Sodium-glucose co-transporter-2 inhibitors (SGLT2i) improve outcomes in heart failure (HF), but concerns remain regarding genitourinary infections. This analysis published in the European Journal of Heart Failure examined the incidence of urinary tract infections (UTI) and mycotic genitourinary infections (MGI), their association with outcomes, and the impact of empagliflozin using data from EMPEROR-Pooled.

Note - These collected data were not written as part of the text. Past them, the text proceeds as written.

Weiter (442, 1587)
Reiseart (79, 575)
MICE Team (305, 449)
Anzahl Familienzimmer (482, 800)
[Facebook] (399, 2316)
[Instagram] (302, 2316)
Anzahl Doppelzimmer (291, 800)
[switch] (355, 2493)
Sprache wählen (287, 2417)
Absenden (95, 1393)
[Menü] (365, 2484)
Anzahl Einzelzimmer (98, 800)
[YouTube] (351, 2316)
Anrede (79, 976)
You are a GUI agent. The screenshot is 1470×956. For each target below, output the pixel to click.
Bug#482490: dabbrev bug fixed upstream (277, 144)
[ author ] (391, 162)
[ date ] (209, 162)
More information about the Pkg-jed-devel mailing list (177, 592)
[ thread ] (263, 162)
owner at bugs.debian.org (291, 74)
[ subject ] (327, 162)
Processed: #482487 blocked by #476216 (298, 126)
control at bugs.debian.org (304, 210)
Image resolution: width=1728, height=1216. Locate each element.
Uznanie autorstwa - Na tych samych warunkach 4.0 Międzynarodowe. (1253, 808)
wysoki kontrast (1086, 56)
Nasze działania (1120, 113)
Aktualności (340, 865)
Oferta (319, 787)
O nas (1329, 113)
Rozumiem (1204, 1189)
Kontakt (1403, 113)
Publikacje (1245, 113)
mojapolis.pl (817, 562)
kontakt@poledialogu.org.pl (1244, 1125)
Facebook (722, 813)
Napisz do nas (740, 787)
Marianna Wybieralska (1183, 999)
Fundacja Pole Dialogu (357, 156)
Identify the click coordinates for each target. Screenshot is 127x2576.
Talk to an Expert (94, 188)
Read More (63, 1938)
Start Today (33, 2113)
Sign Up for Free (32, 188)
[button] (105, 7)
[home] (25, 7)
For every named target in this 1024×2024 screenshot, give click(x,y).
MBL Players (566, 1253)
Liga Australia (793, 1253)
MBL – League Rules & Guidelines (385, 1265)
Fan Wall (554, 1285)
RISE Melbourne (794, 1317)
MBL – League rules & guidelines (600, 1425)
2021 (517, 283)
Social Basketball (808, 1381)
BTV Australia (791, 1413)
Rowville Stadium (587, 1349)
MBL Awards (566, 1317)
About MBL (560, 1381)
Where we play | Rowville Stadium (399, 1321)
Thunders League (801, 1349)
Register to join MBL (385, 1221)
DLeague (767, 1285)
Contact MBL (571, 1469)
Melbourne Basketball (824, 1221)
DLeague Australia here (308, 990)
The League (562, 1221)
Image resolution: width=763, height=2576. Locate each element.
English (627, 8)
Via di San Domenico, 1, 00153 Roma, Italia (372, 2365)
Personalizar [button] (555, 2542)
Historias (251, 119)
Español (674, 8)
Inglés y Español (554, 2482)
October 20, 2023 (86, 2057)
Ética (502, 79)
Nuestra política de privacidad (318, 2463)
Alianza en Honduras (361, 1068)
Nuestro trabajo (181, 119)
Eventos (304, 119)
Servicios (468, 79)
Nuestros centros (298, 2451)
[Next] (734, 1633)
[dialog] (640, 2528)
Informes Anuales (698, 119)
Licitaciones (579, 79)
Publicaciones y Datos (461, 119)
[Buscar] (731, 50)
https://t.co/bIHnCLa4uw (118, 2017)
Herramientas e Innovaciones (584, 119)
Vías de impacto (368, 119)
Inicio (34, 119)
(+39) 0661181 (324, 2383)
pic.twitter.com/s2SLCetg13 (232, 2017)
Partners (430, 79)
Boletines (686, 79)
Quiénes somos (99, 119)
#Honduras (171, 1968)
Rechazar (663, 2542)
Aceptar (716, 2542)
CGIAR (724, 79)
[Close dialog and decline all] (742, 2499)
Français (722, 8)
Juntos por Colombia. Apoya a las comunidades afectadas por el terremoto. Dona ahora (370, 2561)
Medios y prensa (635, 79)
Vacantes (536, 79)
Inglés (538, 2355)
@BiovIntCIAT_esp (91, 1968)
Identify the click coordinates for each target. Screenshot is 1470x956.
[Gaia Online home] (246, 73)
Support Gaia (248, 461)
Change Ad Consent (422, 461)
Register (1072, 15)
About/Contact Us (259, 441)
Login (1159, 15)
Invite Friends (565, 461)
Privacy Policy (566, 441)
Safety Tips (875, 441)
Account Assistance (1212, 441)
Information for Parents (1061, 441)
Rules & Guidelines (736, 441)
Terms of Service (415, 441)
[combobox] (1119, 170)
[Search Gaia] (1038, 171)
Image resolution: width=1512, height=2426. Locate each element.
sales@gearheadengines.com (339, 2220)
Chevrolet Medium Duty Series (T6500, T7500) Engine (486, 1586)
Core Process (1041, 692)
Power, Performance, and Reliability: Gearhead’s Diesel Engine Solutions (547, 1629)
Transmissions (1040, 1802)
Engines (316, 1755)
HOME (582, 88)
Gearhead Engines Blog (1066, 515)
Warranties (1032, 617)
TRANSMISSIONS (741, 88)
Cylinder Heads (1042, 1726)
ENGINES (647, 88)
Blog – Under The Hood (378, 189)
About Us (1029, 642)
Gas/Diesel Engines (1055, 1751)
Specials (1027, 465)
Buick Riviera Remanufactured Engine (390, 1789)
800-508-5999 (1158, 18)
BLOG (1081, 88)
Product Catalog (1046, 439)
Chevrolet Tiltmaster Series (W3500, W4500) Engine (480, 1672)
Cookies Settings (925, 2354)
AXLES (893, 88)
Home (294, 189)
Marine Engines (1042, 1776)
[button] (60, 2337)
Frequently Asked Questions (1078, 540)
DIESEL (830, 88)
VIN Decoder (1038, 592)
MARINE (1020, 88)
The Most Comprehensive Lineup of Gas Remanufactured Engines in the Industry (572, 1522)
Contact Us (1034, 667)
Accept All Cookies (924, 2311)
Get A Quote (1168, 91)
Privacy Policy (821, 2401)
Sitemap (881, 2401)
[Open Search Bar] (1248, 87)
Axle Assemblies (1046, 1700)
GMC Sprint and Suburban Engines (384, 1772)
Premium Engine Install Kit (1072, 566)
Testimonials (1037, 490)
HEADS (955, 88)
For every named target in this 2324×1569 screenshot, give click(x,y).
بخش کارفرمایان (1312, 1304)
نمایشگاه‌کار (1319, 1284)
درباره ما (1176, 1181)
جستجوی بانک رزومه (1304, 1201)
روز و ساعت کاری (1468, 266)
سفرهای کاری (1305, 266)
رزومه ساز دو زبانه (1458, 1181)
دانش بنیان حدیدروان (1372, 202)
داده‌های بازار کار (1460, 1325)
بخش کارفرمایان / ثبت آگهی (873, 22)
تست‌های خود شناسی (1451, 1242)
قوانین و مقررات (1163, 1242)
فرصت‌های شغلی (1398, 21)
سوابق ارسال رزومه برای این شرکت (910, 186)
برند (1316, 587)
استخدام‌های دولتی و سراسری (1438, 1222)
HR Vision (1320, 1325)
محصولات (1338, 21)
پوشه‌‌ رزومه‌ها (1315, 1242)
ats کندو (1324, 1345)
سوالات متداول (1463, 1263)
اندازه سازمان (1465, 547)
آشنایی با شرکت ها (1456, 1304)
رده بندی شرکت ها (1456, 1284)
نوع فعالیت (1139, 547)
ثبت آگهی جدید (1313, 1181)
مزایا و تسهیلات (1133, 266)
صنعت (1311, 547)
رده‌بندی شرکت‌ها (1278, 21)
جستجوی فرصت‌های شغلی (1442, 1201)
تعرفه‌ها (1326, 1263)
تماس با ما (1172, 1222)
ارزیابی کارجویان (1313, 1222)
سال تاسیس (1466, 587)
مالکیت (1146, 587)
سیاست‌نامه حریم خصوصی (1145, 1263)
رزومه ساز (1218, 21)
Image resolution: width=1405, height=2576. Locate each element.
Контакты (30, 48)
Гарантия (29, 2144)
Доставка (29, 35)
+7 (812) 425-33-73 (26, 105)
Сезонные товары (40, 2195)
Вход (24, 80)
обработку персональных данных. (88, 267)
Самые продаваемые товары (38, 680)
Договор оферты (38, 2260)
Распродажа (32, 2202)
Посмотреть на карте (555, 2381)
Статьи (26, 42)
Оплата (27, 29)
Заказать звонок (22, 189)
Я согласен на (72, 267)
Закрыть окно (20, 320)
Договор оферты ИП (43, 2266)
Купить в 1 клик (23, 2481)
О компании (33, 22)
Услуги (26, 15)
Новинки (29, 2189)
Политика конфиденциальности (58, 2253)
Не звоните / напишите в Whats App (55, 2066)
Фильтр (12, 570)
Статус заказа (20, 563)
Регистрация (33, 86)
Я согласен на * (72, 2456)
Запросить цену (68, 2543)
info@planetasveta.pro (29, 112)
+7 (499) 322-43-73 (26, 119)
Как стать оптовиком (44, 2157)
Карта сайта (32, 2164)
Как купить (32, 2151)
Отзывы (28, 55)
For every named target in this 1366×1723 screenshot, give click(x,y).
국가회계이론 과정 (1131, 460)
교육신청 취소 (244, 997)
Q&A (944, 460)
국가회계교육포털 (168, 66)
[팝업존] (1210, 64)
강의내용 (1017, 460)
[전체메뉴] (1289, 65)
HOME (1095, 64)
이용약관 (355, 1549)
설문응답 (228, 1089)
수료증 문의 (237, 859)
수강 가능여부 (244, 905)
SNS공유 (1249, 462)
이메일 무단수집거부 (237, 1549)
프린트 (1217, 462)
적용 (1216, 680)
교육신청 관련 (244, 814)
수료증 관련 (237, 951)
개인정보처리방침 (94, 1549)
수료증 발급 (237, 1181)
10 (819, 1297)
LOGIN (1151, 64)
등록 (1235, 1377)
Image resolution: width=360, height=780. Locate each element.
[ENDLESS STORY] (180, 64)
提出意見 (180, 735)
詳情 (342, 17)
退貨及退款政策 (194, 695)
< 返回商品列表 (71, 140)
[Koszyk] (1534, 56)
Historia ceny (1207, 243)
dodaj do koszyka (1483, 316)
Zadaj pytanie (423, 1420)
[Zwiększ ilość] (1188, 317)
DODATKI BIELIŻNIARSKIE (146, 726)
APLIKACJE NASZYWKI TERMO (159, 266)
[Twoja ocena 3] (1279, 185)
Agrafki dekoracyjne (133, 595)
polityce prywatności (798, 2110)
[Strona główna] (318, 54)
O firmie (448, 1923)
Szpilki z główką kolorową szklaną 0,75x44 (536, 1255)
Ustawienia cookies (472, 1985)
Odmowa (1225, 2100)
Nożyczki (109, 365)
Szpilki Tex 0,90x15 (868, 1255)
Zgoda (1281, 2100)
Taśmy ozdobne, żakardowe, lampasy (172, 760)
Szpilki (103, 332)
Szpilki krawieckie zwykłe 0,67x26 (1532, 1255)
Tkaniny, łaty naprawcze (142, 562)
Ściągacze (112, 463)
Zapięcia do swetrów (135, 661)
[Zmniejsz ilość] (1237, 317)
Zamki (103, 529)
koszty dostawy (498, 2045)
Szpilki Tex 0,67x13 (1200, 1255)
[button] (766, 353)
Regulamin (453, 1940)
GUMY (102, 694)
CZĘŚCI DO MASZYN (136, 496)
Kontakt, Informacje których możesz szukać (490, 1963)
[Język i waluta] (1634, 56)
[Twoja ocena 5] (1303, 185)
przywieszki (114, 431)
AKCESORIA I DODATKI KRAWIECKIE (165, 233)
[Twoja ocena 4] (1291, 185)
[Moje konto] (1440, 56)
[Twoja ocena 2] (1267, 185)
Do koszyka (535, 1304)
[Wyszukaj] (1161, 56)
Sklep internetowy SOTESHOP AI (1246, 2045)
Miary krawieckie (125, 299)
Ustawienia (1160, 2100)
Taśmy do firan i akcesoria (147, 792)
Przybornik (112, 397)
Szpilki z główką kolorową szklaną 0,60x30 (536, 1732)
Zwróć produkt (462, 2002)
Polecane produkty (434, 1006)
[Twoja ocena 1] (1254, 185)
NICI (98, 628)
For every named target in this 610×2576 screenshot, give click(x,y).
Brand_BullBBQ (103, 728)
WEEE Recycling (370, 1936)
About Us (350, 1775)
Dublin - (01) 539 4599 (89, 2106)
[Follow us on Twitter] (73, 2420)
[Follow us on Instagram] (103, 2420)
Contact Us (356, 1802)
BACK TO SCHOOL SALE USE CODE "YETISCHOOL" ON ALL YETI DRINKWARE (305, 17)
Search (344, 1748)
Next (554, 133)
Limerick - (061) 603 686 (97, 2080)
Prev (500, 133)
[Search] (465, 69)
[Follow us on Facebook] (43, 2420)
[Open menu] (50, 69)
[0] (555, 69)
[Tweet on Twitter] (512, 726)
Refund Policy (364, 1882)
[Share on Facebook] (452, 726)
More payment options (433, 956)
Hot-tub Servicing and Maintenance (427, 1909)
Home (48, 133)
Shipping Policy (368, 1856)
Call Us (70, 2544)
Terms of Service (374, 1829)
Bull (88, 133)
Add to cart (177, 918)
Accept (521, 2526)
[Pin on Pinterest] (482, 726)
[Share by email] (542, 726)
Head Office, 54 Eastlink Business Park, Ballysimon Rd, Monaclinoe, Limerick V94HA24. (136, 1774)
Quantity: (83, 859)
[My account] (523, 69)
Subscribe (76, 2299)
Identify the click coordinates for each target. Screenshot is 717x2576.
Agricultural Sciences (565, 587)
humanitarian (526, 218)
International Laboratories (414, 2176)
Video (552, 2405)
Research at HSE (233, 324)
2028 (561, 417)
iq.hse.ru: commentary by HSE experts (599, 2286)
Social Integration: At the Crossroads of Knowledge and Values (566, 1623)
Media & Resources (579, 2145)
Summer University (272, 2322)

The pooled dataset included 9,718 patients across the ejection fraction spectrum, with a median follow-up of 21 months. During follow-up, 757 patients (7.8%) developed lower UTI, 60 (0.6%) MGI, and 41 (0.4%) pyelonephritis or urosepsis. Genitourinary infections were more common in women. Patients with pyelonephritis or urosepsis were older and had greater comorbidity burden, whereas those with MGI were younger and more likely to have diabetes and obesity.

Compared with placebo, empagliflozin was associated with higher risks of lower UTI and MGI, particularly balanitis in men, but not with increased pyelonephritis or urosepsis. The risk of death increased after UTI but not after MGI. Importantly, the treatment effect of empagliflozin on the composite of HF hospitalization or cardiovascular death was not modified by the occurrence of genitourinary infections.

Lower UTI occurred relatively frequently in HF, whereas serious infections were uncommon. The clinical benefits of SGLT2i were preserved regardless of genitourinary infection occurrence.